◆ DATA TO PROCESS
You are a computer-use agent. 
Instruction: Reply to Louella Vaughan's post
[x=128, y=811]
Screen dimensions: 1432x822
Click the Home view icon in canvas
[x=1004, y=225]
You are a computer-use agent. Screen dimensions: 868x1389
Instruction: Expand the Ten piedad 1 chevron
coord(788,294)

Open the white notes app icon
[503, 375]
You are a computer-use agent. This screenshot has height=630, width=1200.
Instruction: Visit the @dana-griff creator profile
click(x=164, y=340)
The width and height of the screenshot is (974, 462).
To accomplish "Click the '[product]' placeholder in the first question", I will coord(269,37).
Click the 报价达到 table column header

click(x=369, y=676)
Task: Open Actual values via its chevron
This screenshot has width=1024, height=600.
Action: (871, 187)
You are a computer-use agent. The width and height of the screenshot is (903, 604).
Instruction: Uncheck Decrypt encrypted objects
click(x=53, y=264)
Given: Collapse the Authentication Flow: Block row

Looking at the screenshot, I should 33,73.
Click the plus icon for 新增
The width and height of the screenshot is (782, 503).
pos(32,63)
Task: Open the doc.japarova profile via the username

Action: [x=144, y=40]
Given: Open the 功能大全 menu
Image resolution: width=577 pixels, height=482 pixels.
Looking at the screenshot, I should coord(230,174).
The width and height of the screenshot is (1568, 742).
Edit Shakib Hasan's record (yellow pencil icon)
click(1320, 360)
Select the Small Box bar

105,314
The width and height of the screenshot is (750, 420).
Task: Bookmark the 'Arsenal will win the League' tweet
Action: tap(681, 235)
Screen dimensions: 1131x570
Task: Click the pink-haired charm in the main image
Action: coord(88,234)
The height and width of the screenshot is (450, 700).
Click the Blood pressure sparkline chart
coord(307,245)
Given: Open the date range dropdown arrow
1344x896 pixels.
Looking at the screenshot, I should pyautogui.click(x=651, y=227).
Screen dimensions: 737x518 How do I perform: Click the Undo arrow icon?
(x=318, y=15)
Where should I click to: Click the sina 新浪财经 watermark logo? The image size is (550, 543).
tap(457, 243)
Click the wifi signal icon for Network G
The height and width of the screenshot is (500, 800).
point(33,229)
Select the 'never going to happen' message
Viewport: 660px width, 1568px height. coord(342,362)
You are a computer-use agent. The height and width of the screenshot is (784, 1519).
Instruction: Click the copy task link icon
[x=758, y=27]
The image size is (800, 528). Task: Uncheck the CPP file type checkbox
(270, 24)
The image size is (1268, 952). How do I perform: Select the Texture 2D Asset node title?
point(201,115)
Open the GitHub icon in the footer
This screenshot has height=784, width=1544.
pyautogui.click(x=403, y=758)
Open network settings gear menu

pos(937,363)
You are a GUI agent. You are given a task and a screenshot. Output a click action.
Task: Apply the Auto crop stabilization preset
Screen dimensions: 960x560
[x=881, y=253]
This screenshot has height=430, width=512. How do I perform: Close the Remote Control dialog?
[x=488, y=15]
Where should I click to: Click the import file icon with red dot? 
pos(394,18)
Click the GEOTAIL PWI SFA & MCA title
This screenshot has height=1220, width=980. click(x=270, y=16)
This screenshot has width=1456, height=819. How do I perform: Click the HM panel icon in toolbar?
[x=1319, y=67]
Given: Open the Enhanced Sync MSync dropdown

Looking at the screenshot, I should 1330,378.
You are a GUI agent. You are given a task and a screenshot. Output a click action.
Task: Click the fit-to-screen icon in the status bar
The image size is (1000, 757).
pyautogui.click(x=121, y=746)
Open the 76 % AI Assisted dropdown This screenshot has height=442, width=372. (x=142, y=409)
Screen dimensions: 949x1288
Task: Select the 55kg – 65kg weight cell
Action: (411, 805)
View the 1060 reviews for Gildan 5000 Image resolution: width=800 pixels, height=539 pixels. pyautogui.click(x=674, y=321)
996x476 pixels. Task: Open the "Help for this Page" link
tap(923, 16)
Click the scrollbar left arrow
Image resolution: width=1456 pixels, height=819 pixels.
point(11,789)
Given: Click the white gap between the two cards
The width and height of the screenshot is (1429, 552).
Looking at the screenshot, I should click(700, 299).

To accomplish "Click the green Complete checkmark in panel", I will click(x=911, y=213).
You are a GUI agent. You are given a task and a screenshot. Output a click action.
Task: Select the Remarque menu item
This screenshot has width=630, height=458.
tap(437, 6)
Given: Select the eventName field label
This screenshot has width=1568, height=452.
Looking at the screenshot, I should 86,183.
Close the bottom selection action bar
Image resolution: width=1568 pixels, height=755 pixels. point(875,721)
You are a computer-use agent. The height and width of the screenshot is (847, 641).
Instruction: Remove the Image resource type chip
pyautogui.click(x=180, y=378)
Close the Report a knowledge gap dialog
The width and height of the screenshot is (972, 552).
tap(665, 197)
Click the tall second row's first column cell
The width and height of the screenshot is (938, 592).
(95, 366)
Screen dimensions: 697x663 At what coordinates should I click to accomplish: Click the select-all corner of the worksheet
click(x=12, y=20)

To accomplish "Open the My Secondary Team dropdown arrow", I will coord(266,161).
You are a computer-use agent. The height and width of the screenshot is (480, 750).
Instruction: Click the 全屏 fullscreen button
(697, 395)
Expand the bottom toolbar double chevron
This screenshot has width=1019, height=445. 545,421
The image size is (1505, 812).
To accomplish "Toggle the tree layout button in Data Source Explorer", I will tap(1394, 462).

◆ TASK DESCRIPTION
Rewrite every one of these items with "dropdown arrow" swapped for "drop-down arrow" and nothing else changed.

◆ ANSWER TO THIS TASK
You are a computer-use agent. 
Instruction: Reply to Louella Vaughan's post
[x=128, y=811]
Screen dimensions: 1432x822
Click the Home view icon in canvas
[x=1004, y=225]
You are a computer-use agent. Screen dimensions: 868x1389
Instruction: Expand the Ten piedad 1 chevron
coord(788,294)

Open the white notes app icon
[503, 375]
You are a computer-use agent. This screenshot has height=630, width=1200.
Instruction: Visit the @dana-griff creator profile
click(x=164, y=340)
The width and height of the screenshot is (974, 462).
To accomplish "Click the '[product]' placeholder in the first question", I will coord(269,37).
Click the 报价达到 table column header

click(x=369, y=676)
Task: Open Actual values via its chevron
This screenshot has width=1024, height=600.
Action: (871, 187)
You are a computer-use agent. The width and height of the screenshot is (903, 604).
Instruction: Uncheck Decrypt encrypted objects
click(x=53, y=264)
Given: Collapse the Authentication Flow: Block row

Looking at the screenshot, I should 33,73.
Click the plus icon for 新增
The width and height of the screenshot is (782, 503).
pos(32,63)
Task: Open the doc.japarova profile via the username

Action: [x=144, y=40]
Given: Open the 功能大全 menu
Image resolution: width=577 pixels, height=482 pixels.
Looking at the screenshot, I should coord(230,174).
The width and height of the screenshot is (1568, 742).
Edit Shakib Hasan's record (yellow pencil icon)
click(1320, 360)
Select the Small Box bar

105,314
The width and height of the screenshot is (750, 420).
Task: Bookmark the 'Arsenal will win the League' tweet
Action: tap(681, 235)
Screen dimensions: 1131x570
Task: Click the pink-haired charm in the main image
Action: coord(88,234)
The height and width of the screenshot is (450, 700).
Click the Blood pressure sparkline chart
coord(307,245)
Given: Open the date range drop-down arrow
1344x896 pixels.
Looking at the screenshot, I should pyautogui.click(x=651, y=227).
Screen dimensions: 737x518 How do I perform: Click the Undo arrow icon?
(x=318, y=15)
Where should I click to: Click the sina 新浪财经 watermark logo? The image size is (550, 543).
tap(457, 243)
Click the wifi signal icon for Network G
The height and width of the screenshot is (500, 800).
point(33,229)
Select the 'never going to happen' message
Viewport: 660px width, 1568px height. coord(342,362)
You are a computer-use agent. The height and width of the screenshot is (784, 1519).
Instruction: Click the copy task link icon
[x=758, y=27]
The image size is (800, 528). Task: Uncheck the CPP file type checkbox
(270, 24)
The image size is (1268, 952). How do I perform: Select the Texture 2D Asset node title?
point(201,115)
Open the GitHub icon in the footer
This screenshot has height=784, width=1544.
pyautogui.click(x=403, y=758)
Open network settings gear menu

pos(937,363)
You are a GUI agent. You are given a task and a screenshot. Output a click action.
Task: Apply the Auto crop stabilization preset
Screen dimensions: 960x560
[x=881, y=253]
This screenshot has height=430, width=512. How do I perform: Close the Remote Control dialog?
[x=488, y=15]
Where should I click to: Click the import file icon with red dot? 
pos(394,18)
Click the GEOTAIL PWI SFA & MCA title
This screenshot has height=1220, width=980. click(x=270, y=16)
This screenshot has width=1456, height=819. How do I perform: Click the HM panel icon in toolbar?
[x=1319, y=67]
Given: Open the Enhanced Sync MSync dropdown

Looking at the screenshot, I should 1330,378.
You are a GUI agent. You are given a task and a screenshot. Output a click action.
Task: Click the fit-to-screen icon in the status bar
The image size is (1000, 757).
pyautogui.click(x=121, y=746)
Open the 76 % AI Assisted dropdown This screenshot has height=442, width=372. (x=142, y=409)
Screen dimensions: 949x1288
Task: Select the 55kg – 65kg weight cell
Action: (411, 805)
View the 1060 reviews for Gildan 5000 Image resolution: width=800 pixels, height=539 pixels. pyautogui.click(x=674, y=321)
996x476 pixels. Task: Open the "Help for this Page" link
tap(923, 16)
Click the scrollbar left arrow
Image resolution: width=1456 pixels, height=819 pixels.
point(11,789)
Given: Click the white gap between the two cards
The width and height of the screenshot is (1429, 552).
Looking at the screenshot, I should click(700, 299).

To accomplish "Click the green Complete checkmark in panel", I will click(x=911, y=213).
You are a GUI agent. You are given a task and a screenshot. Output a click action.
Task: Select the Remarque menu item
This screenshot has width=630, height=458.
tap(437, 6)
Given: Select the eventName field label
This screenshot has width=1568, height=452.
Looking at the screenshot, I should 86,183.
Close the bottom selection action bar
Image resolution: width=1568 pixels, height=755 pixels. point(875,721)
You are a computer-use agent. The height and width of the screenshot is (847, 641).
Instruction: Remove the Image resource type chip
pyautogui.click(x=180, y=378)
Close the Report a knowledge gap dialog
The width and height of the screenshot is (972, 552).
tap(665, 197)
Click the tall second row's first column cell
The width and height of the screenshot is (938, 592).
(95, 366)
Screen dimensions: 697x663 At what coordinates should I click to accomplish: Click the select-all corner of the worksheet
click(x=12, y=20)

To accomplish "Open the My Secondary Team drop-down arrow", I will coord(266,161).
You are a computer-use agent. The height and width of the screenshot is (480, 750).
Instruction: Click the 全屏 fullscreen button
(697, 395)
Expand the bottom toolbar double chevron
This screenshot has width=1019, height=445. 545,421
The image size is (1505, 812).
To accomplish "Toggle the tree layout button in Data Source Explorer", I will tap(1394, 462).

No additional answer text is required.